ARTIGO:
⁂

Com o Itamaraty sob o comando de Ernesto Araújo em 2019, o Brasil se juntou a Israel e aos EUA e pela primeira vez em 27 anos votou contra a condenação ao embargo econômico, comercial e financeiro a Cuba promovido pelo governo americano, em uma decisão que partiu do presidente Jair Bolsonaro. A medida fazia parte de uma política de alinhamento com Washington, quando Donald Trump ainda era o presidente. Anteriormente, o Brasil costumava votar contra o embargo, juntando-se à grande maioria dos países.
No entanto, agora com o Itamaraty sob a gestão do chanceler Carlos França e sem Trump na Presidência, o Brasil mudou o posicionamento. Segundo a missão brasileira na ONU, o embaixador Ronaldo Costa participou da votação no voto brasileiro de abstenção. Outros três países se abstiveram na sessão: Ucrânia, Emirados Árabes Unidos e Colômbia.
Segundo uma fonte do governo brasileiro, a abstenção do Brasil foi motivada por vários fatores, sendo os principais a recente eleição do país como membro não permanente do Conselho de Segurança da ONU, a posição contrária à aplicação de uma lei interna americana contra outra nação – no caso, Cuba – e o nível atual das relações entre os governos dos presidentes Joe Biden e Bolsonaro. O Brasil assumirá um mandato no Conselho de dois anos a partir de 2022. Segundo essa fonte, é importante manter “certa equidistância” de posições em temas sensíveis para diversos países com percepções diferentes e, para o governo brasileiro, a aplicação extraterritorial de medidas restritivas unilaterais é contrária ao direito internacional.
Outra razão mencionada por interlocutores do governo consiste na própria troca de chanceler. Ao contrário de Ernesto, que tinha os olhos voltados para alianças mais específicas e pontuais, como os EUA e Israel, França, prefere resgatar o posicionamento histórico do Brasil de não aceitar sanções unilaterais.
Um sinal claro sobre essa mudança de postura está relacionado à América do Sul. França quer manter contatos com todos os países da região, para que o Brasil recupere o espaço perdido na gestão de Ernesto.

⁂

DADOS FORNECIDOS:
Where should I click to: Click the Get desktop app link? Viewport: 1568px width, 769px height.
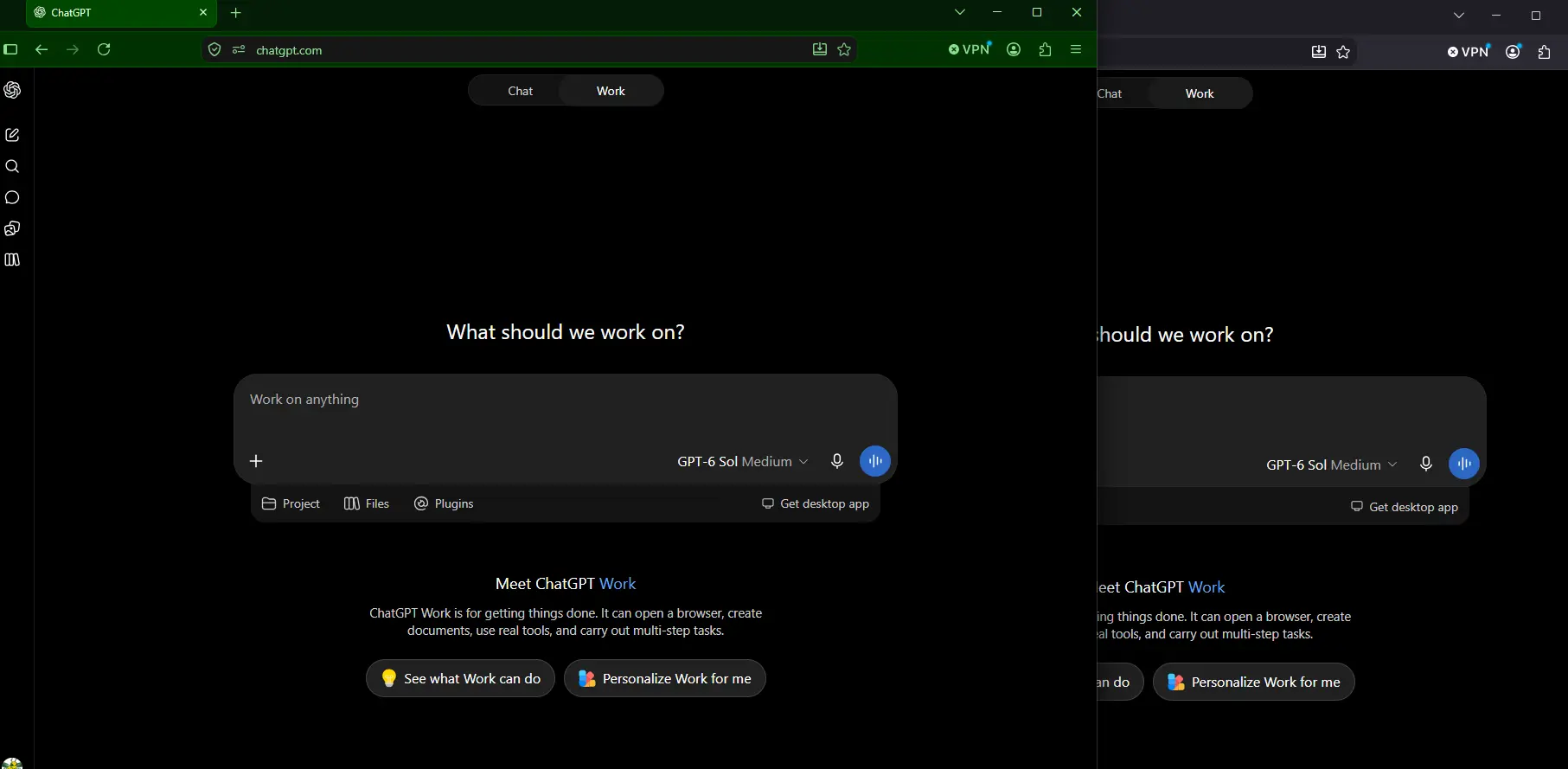815,503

⁂

TAREFA PROPOSTA A:
Segundo o artigo sobre o voto do Brasil acerca do embargo a Cuba, por que o país optou pela abstenção? Explique em uma a três frases.
TAREFA PROPOSTA B:
Prossiga com o artigo sobre o voto do Brasil acerca do embargo a Cuba a partir de sua última frase.
As linhas constituem um material à parte, sem relação com o artigo.

RESULTADO DA TAREFA A:
Uma fonte do governo aponta como principais motivos a recente eleição do Brasil como membro não permanente do Conselho de Segurança da ONU, a posição contrária à aplicação de uma lei interna americana contra outra nação e o nível atual das relações entre os governos de Joe Biden e Bolsonaro. Interlocutores do governo citam ainda a troca de chanceler, pois Carlos França prefere resgatar o posicionamento histórico do Brasil de não aceitar sanções unilaterais.

RESULTADO DA TAREFA B:
A Assembleia Geral vem aprovando anualmente desde 1992, por ampla margem, a resolução que pede o fim do embargo, imposto há 59 anos no contexto da Guerra Fria. Ele foi adotado três anos depois da revolução socialista na ilha e transformado em lei pelo Congresso americano em 1992.
Havana afirma que, desde que o presidente John Kennedy impôs o embargo a Cuba, a medida provocou prejuízos à ilha que superam US$ 138 bilhões.
A resolução da ONU argumenta que o embargo é contrário à liberdade de comércio e de navegação consagrada no direito internacional.
O Brasil, tradicionalmente, se opõe a todo tipo de sanção econômica que não tenha passado por organismos multilaterais como a própria ONU. Portanto, ao romper a sua tradição em 2019, para além caso específico do embargo a Cuba, o voto brasileiro rompeu com uma posição de décadas.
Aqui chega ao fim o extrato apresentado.